Regarding the wide application of cryogenic dissolving technology, S.Kuga, chairman of the second international cellulose conference and professor of University of Tokyo in Japan, evaluated it as "the most easily industrialized technology".

According to Zhang Lina, cellulosic low temperature dissolving technology is being industrialized. Among them, Hubei Chemical Fiber Group Ltd has already spun cellulose solution into filament. Then they worked with Jiangsu Haian Shing Ling electric appliance company to get the preliminary industrialization test result of this project.

Under the suggestion of the academician of the Chinese Academy of engineering, Zhang Lina's team is currently working with Tangshan Sanyou chemical fiber Limited by Share Ltd to look forward to bringing this advanced technology to the market.

In terms of the application cost of the technology, "its price is slightly lower than the cost of viscose yarn, and there is not much demand for textile enterprises in the new technology and cost input."

Zhang Lina gave such an answer, "in the NaOH/ urea water solvent, the application cost of the cellulose low temperature dissolution technology itself should be relatively low, and how to control the cost in different textile enterprises in the future depends on the specific circumstances of the enterprise."

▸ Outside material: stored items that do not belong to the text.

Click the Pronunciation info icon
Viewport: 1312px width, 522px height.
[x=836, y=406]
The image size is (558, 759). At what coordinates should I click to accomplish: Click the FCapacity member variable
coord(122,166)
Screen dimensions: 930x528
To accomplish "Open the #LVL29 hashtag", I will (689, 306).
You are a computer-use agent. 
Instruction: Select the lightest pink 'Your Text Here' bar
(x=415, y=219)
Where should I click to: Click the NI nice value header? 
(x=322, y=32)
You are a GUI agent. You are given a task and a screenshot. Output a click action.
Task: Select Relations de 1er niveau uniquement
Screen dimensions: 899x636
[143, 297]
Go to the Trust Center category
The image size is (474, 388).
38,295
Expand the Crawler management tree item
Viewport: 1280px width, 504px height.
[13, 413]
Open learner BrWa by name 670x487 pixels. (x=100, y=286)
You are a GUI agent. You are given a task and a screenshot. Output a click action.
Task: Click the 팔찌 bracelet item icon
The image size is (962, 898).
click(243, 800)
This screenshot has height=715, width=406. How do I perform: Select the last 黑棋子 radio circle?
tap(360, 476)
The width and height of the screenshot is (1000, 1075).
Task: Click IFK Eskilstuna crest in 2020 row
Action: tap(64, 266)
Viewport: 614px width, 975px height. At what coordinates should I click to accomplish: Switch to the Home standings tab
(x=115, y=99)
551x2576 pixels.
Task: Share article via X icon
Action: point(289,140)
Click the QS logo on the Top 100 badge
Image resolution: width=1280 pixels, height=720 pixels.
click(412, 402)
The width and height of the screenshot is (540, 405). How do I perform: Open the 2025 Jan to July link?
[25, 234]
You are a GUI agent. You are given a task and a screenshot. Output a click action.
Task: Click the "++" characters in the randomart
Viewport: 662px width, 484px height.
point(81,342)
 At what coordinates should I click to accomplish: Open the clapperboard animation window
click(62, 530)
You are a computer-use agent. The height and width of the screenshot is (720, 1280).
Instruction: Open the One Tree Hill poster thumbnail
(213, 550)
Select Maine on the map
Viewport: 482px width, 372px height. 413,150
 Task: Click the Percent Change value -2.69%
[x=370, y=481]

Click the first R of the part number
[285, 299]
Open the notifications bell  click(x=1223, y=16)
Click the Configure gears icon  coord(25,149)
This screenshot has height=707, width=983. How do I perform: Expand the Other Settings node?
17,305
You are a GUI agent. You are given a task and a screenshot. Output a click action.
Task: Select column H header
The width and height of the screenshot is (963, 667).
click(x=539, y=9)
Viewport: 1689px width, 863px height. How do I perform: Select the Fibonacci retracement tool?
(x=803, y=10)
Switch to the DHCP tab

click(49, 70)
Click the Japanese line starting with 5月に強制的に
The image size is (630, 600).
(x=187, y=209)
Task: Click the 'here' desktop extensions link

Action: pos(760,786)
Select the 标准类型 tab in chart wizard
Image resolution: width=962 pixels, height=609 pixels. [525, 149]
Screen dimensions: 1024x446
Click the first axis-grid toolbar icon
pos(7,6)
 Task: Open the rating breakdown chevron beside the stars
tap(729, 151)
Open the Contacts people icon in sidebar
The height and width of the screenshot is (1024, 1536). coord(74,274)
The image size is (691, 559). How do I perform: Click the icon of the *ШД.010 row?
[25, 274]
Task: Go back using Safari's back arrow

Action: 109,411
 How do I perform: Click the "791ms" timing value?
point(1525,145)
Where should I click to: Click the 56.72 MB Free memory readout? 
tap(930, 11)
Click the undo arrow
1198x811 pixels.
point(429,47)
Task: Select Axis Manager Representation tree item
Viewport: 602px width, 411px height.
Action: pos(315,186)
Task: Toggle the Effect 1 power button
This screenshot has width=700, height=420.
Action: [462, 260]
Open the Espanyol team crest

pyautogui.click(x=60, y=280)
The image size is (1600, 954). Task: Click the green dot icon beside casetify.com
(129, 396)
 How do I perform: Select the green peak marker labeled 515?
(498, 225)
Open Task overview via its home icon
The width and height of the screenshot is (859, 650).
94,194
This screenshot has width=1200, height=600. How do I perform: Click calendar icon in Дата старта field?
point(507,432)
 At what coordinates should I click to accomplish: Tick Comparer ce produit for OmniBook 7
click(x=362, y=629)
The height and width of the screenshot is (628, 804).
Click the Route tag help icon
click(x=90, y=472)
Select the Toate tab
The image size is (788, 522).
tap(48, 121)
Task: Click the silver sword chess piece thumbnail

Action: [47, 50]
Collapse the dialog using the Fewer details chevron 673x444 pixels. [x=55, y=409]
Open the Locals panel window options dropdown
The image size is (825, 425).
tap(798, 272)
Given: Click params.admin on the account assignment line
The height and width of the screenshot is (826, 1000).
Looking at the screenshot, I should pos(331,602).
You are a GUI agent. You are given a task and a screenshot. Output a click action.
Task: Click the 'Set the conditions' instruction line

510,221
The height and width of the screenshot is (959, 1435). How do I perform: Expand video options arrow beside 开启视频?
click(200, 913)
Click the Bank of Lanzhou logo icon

The technology of low temperature dissolution of cellulose is low carbon, environmental protection and affordable. For its market prospect, Zhang Lina is very optimistic. "China's textile industry is so huge. If we can dissolve biomass resources and spin weave, we will have to save resources for the country."

It seems that this is not only a new technology to promote the technological revolution of the textile industry, but also a stepping stone to China's textile industry to achieve energy saving and emission reduction and enhance industrial development during the "12th Five-Year" period.